Directions:
All of the entries are to be printed exactly as they appear.

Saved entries
====================

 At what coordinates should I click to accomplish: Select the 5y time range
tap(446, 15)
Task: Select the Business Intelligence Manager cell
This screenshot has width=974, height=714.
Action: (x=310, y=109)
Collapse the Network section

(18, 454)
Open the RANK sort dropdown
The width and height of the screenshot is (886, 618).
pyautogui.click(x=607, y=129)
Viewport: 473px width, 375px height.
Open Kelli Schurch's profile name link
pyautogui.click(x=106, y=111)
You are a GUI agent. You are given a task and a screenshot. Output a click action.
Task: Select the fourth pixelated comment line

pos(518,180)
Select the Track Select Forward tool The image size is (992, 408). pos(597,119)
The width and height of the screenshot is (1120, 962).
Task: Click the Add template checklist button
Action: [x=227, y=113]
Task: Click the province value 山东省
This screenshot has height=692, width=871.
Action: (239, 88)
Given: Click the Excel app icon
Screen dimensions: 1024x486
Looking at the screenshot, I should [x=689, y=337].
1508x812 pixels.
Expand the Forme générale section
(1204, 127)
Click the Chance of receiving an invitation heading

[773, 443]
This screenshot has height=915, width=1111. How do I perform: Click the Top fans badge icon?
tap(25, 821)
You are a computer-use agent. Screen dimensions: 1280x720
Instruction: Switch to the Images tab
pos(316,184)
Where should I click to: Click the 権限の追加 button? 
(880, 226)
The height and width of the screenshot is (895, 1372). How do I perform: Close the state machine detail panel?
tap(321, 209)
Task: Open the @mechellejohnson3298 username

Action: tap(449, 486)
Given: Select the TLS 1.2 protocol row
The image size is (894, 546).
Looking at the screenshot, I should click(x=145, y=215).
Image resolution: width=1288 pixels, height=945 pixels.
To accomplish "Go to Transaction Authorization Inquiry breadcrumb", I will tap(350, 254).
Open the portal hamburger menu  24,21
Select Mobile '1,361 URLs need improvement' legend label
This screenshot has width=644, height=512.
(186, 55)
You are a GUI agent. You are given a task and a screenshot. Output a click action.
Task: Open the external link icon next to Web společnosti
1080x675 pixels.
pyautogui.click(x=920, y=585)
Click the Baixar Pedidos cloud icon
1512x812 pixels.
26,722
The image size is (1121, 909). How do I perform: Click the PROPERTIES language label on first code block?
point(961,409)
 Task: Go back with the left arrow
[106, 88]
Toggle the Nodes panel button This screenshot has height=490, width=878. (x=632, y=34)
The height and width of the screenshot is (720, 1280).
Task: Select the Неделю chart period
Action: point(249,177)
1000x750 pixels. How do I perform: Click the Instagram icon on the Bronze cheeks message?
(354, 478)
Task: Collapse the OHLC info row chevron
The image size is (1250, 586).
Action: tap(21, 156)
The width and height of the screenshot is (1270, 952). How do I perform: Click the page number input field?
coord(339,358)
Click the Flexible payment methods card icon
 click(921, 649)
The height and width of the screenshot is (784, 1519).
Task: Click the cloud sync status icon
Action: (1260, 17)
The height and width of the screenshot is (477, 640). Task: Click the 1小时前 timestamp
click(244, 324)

====================

Solution for this problem:
 At what coordinates should I click to accomplish: Select the 5y time range
tap(446, 15)
Task: Select the Business Intelligence Manager cell
This screenshot has width=974, height=714.
Action: (x=310, y=109)
Collapse the Network section

(18, 454)
Open the RANK sort dropdown
The width and height of the screenshot is (886, 618).
pyautogui.click(x=607, y=129)
Viewport: 473px width, 375px height.
Open Kelli Schurch's profile name link
pyautogui.click(x=106, y=111)
You are a GUI agent. You are given a task and a screenshot. Output a click action.
Task: Select the fourth pixelated comment line

pos(518,180)
Select the Track Select Forward tool The image size is (992, 408). pos(597,119)
The width and height of the screenshot is (1120, 962).
Task: Click the Add template checklist button
Action: [x=227, y=113]
Task: Click the province value 山东省
This screenshot has height=692, width=871.
Action: (239, 88)
Given: Click the Excel app icon
Screen dimensions: 1024x486
Looking at the screenshot, I should [x=689, y=337].
1508x812 pixels.
Expand the Forme générale section
(1204, 127)
Click the Chance of receiving an invitation heading

[773, 443]
This screenshot has height=915, width=1111. How do I perform: Click the Top fans badge icon?
tap(25, 821)
You are a computer-use agent. Screen dimensions: 1280x720
Instruction: Switch to the Images tab
pos(316,184)
Where should I click to: Click the 権限の追加 button? 
(880, 226)
The height and width of the screenshot is (895, 1372). How do I perform: Close the state machine detail panel?
tap(321, 209)
Task: Open the @mechellejohnson3298 username

Action: tap(449, 486)
Given: Select the TLS 1.2 protocol row
The image size is (894, 546).
Looking at the screenshot, I should click(x=145, y=215).
Image resolution: width=1288 pixels, height=945 pixels.
To accomplish "Go to Transaction Authorization Inquiry breadcrumb", I will tap(350, 254).
Open the portal hamburger menu  24,21
Select Mobile '1,361 URLs need improvement' legend label
This screenshot has width=644, height=512.
(186, 55)
You are a GUI agent. You are given a task and a screenshot. Output a click action.
Task: Open the external link icon next to Web společnosti
1080x675 pixels.
pyautogui.click(x=920, y=585)
Click the Baixar Pedidos cloud icon
1512x812 pixels.
26,722
The image size is (1121, 909). How do I perform: Click the PROPERTIES language label on first code block?
point(961,409)
 Task: Go back with the left arrow
[106, 88]
Toggle the Nodes panel button This screenshot has height=490, width=878. (x=632, y=34)
The height and width of the screenshot is (720, 1280).
Task: Select the Неделю chart period
Action: point(249,177)
1000x750 pixels. How do I perform: Click the Instagram icon on the Bronze cheeks message?
(354, 478)
Task: Collapse the OHLC info row chevron
The image size is (1250, 586).
Action: tap(21, 156)
The width and height of the screenshot is (1270, 952). How do I perform: Click the page number input field?
coord(339,358)
Click the Flexible payment methods card icon
 click(921, 649)
The height and width of the screenshot is (784, 1519).
Task: Click the cloud sync status icon
Action: (1260, 17)
The height and width of the screenshot is (477, 640). Task: Click the 1小时前 timestamp
click(244, 324)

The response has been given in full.